Supplied entries –

begin

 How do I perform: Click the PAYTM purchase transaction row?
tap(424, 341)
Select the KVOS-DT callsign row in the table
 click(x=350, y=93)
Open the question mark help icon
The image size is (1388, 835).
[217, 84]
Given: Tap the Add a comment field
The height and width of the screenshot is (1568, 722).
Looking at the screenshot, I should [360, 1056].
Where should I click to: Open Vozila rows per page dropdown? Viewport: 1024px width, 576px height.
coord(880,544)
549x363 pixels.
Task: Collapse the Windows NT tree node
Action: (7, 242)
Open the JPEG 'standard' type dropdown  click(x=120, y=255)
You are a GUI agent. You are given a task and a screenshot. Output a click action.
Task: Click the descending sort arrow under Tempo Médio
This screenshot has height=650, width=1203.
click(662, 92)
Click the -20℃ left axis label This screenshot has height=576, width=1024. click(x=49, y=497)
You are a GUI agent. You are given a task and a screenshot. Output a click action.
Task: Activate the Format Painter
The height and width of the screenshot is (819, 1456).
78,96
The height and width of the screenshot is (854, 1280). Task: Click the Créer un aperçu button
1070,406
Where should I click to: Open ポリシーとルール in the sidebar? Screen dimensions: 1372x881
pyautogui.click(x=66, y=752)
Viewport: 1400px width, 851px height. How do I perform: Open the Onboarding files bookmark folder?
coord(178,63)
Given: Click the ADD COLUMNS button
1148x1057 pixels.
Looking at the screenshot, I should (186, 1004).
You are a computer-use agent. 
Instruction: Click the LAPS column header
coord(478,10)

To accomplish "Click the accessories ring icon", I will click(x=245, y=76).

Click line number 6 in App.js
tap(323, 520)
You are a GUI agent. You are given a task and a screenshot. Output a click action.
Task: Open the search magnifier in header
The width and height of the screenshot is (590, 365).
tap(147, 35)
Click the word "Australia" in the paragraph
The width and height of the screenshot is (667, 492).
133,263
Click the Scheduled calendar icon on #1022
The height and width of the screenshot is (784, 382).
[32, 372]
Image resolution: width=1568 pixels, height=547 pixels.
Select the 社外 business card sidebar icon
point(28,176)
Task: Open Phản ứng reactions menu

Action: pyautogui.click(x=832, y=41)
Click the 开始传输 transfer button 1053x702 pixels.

end

The task – Count how many lines of the records above contain the word "pixels", and reply with only that number.

Result for this exercise – 4